##### DATA EXTRACTS #####

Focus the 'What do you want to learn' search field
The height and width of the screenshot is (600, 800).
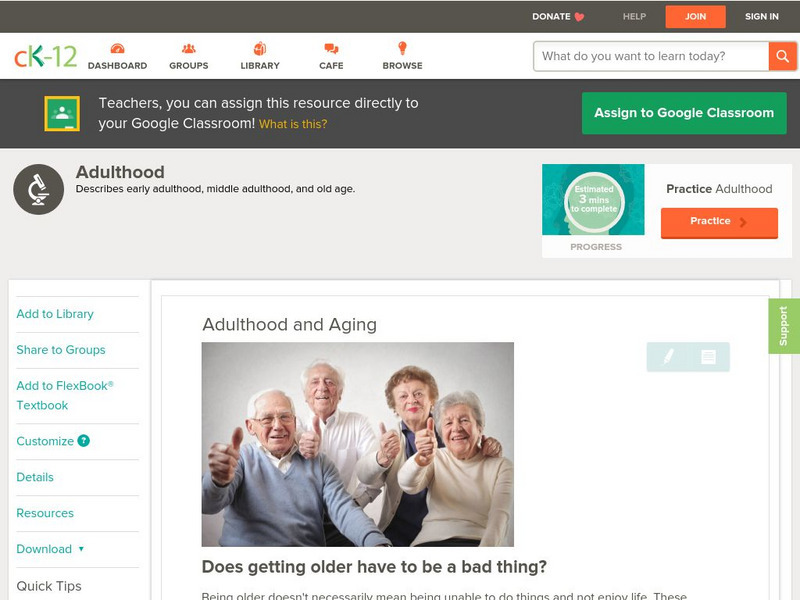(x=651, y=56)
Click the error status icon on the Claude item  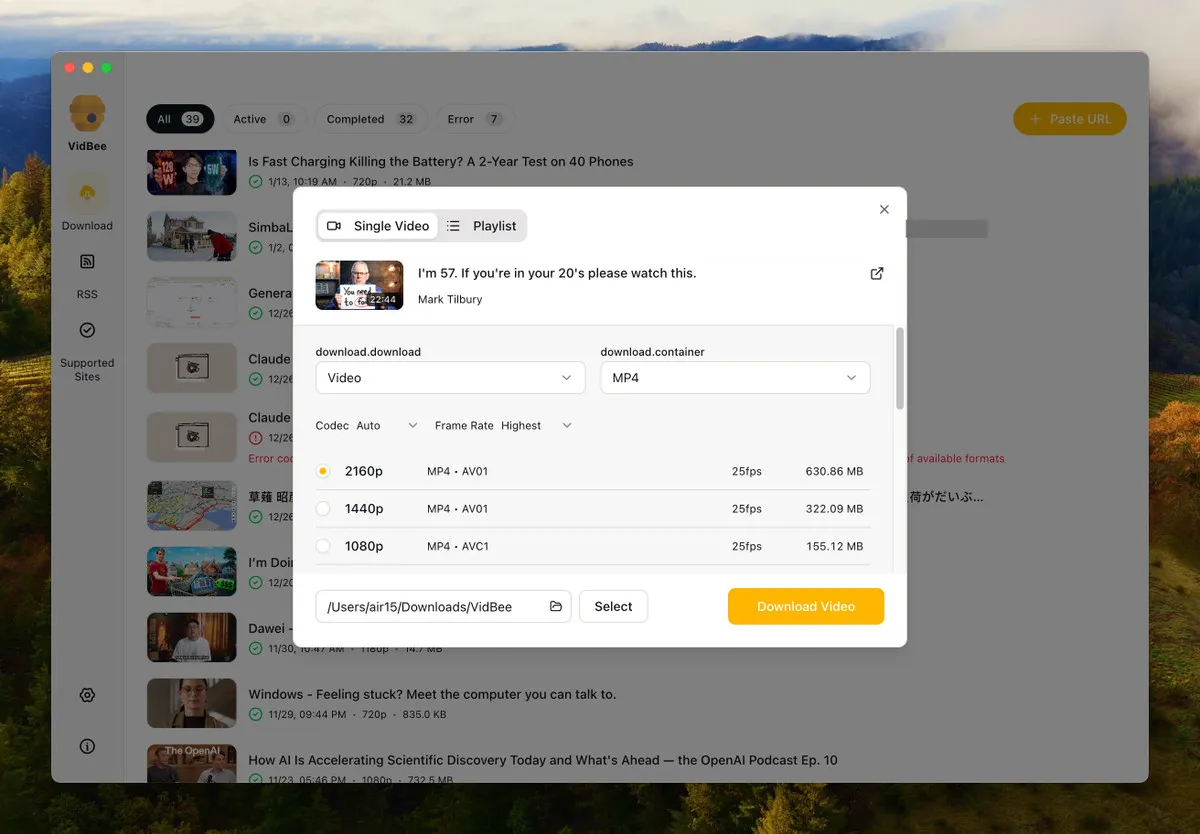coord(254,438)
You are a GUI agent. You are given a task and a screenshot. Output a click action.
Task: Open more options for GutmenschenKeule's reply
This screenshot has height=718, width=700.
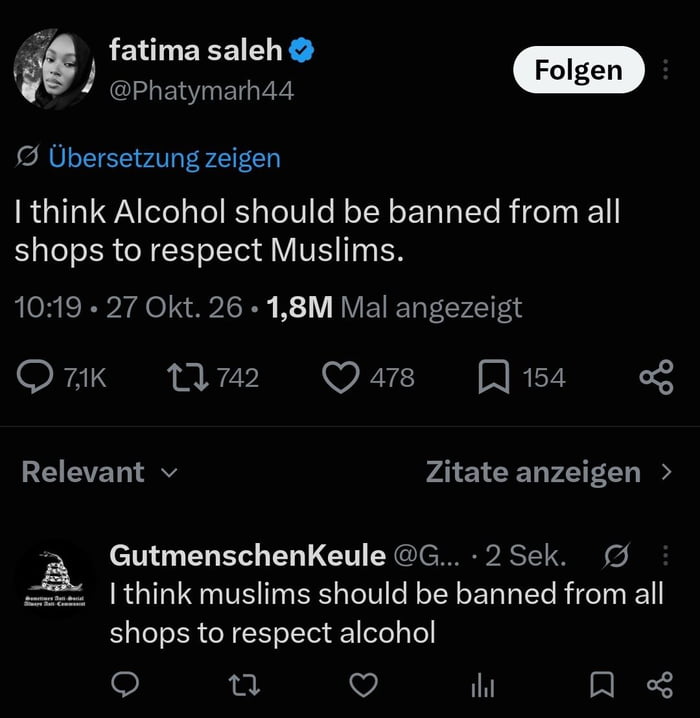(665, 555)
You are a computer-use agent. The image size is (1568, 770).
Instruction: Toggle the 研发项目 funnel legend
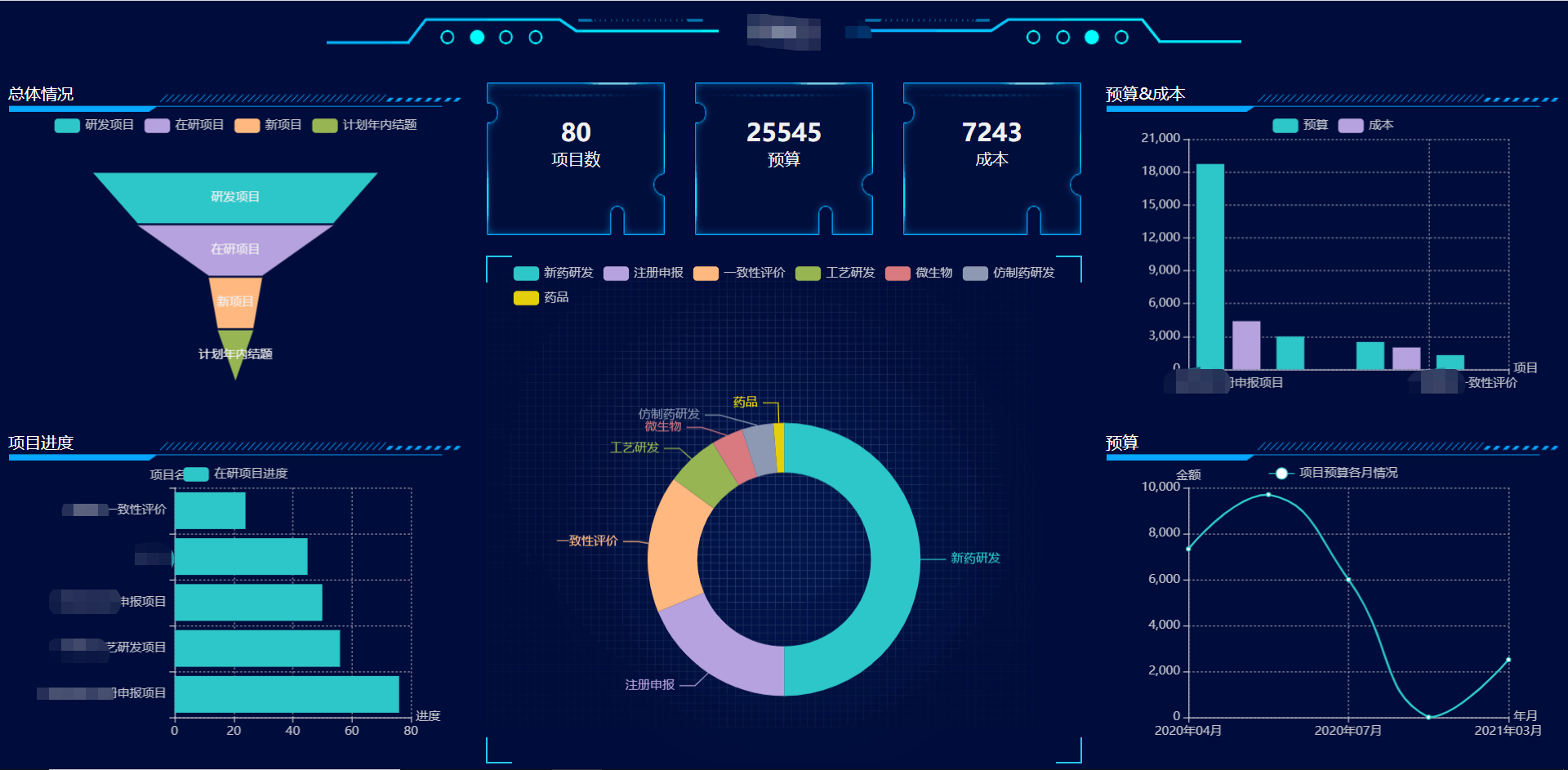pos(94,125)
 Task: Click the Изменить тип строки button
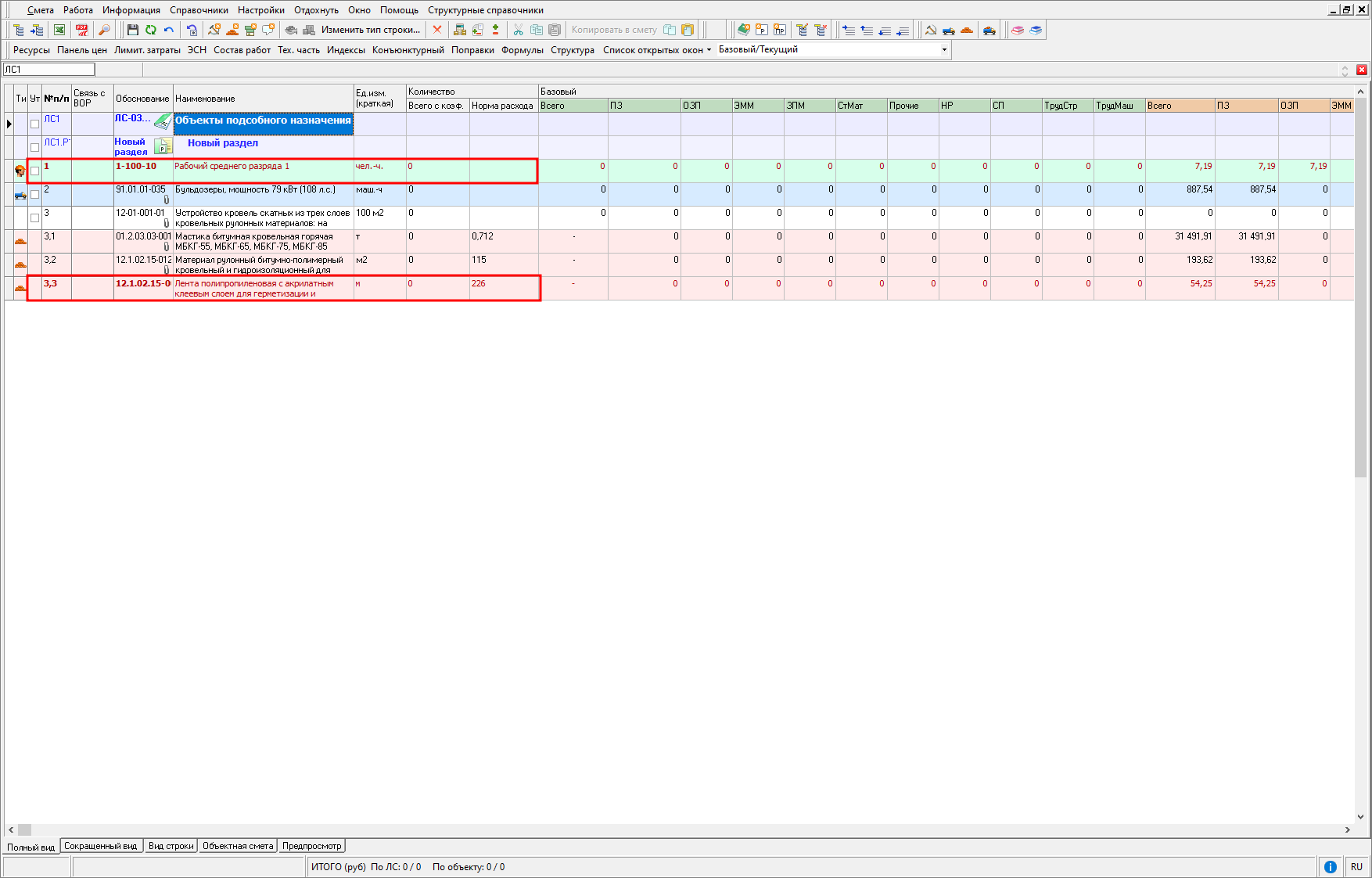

#####

- ABOUT THIS EXERCISE:
Whenever the word "agent" appears in a line of the listing, copy out that line.

- EXPECTED ANSWER:
You are a GUI agent. You are given a task and a screenshot. Output a click action.
You are a computer-use agent. The image size is (1568, 770).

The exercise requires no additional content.